------ Dataset
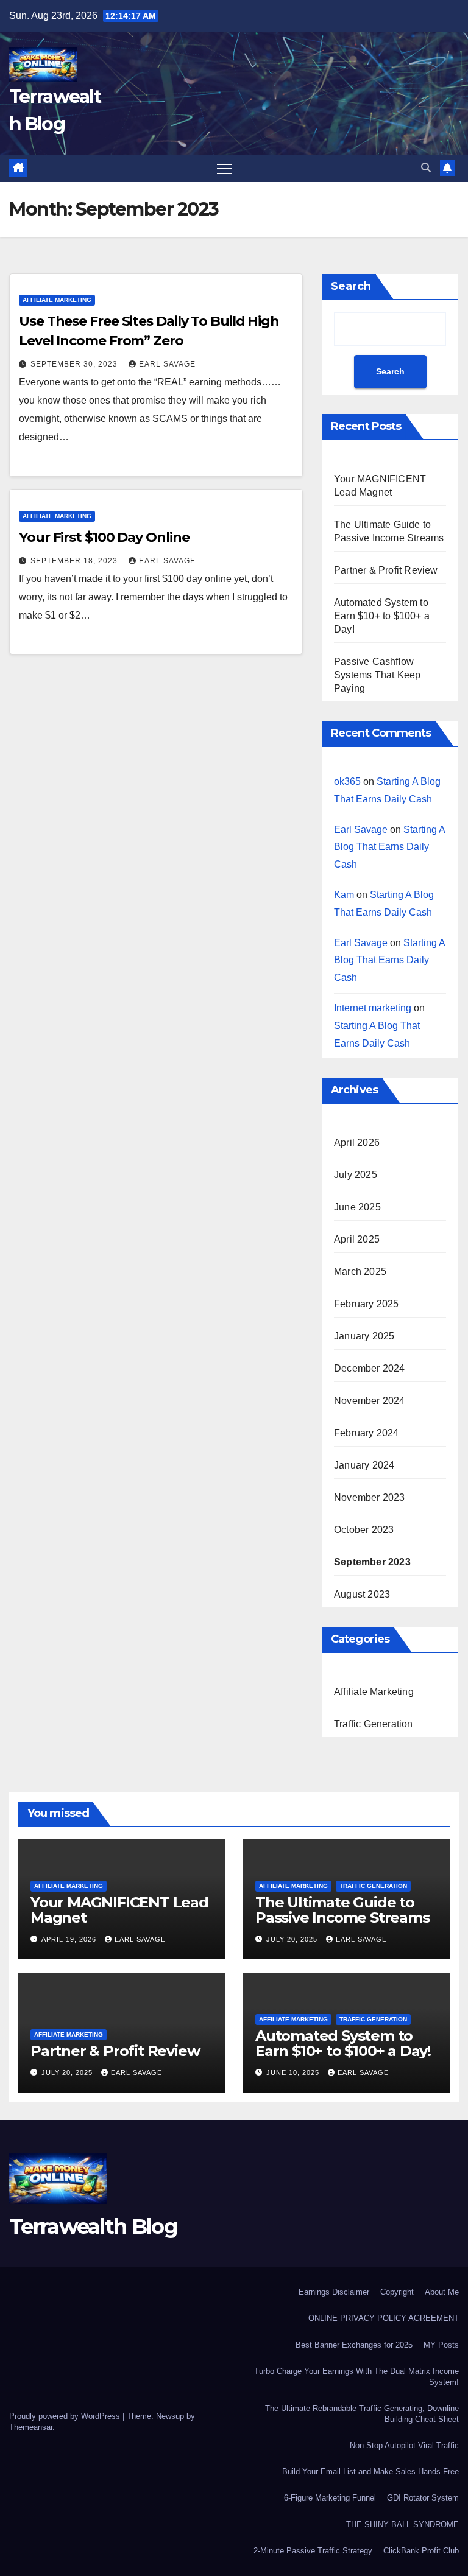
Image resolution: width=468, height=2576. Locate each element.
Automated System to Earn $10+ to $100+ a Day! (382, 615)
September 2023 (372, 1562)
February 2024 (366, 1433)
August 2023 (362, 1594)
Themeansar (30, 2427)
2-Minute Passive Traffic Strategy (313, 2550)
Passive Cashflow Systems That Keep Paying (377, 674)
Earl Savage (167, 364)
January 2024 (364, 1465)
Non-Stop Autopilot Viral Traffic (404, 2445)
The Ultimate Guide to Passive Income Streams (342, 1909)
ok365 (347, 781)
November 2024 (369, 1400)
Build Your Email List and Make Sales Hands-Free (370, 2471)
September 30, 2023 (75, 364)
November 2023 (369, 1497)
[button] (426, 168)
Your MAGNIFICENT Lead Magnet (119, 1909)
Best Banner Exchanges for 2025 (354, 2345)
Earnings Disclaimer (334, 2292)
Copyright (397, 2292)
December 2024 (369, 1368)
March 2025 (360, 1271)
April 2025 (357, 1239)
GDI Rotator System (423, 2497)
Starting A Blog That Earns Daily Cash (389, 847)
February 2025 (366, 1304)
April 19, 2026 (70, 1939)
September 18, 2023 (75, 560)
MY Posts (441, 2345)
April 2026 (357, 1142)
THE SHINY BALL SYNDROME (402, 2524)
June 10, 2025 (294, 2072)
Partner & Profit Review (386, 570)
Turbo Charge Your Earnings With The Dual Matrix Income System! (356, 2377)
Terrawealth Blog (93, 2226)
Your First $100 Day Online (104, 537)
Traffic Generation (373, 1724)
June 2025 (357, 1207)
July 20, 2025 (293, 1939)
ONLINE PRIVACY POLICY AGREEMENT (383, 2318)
------------
#### Instructions to follow:
Would you tally the lines above holding "September" and reply with the total alone?

#### Output for this exercise:
3